Olivia Cole on Victoria Hislop’s second novel
Married to a permanently well-lunched Englishman, Sonia Cameron, the half-Spanish heroine of Victoria Hislop’s second novel The Return, seeks escapism — first in a local dance class (to which she becomes unexpectedly addicted) and, more compellingly, in a chapter of her family history by which she becomes distracted whilst in Granada improving her salsa.
If the initial domestic pretext for put-upon 35-year-old Sonia’s ensuing jaunts, complete with a man-hating best friend, feels a little dated (more Shirley Valentine’s Eighties Liverpool than modern loaded-but-lonely SW16), readers of Hislop’s previous novel, The Island, will by now be familiar with her characters’ tendency to flee present-day dissatisfactions into history.
While Easyjet tickets, a girly weekend of dancing inspired by neon studio signs (‘Lern to dance. Dance to live.

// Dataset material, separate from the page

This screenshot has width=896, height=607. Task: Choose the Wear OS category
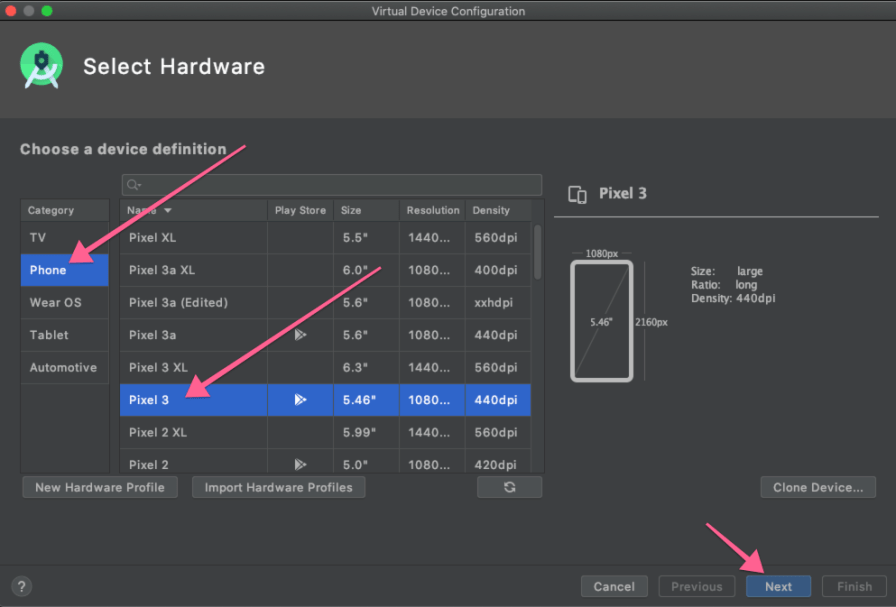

Live to dance,’) and daydreams of ‘hauntingly gloomy’ Almodovar films could be too touristy a premise for a novel, Hislop carefully choreographs her way from a long-distance fascination with Spain to a novel about domestic experiences in the Civil War. And beyond the kitsch of tourists learning flamenco is a serious critique of Spanish dancing in an account that manages, for all the high feelings, to stay just the right side of sentimentality.
At the centre is Mercedes Ramirez, a young dancer, and her three brothers, warring, before the outbreak of war, not only over politics but, even more dangerously under Franco (who notoriously had the poet Lorca murdered), over sexuality too. Beyond dance as present-day and Thirties risky release, forgetting (or rather remembering) is the impetus of the novel. The plot hinges on the willingness of a stranger, the elderly proprietor of the El Barril café in Granada (formerly the Ramirez family business) to share his story. As Hislop acknowledges in an Afterword, only recently has the pacto de olvido — the resolve to forget rather than investigate — started to shift in Spain. Though she writes to entertain, her depth of research is frequently harrowing.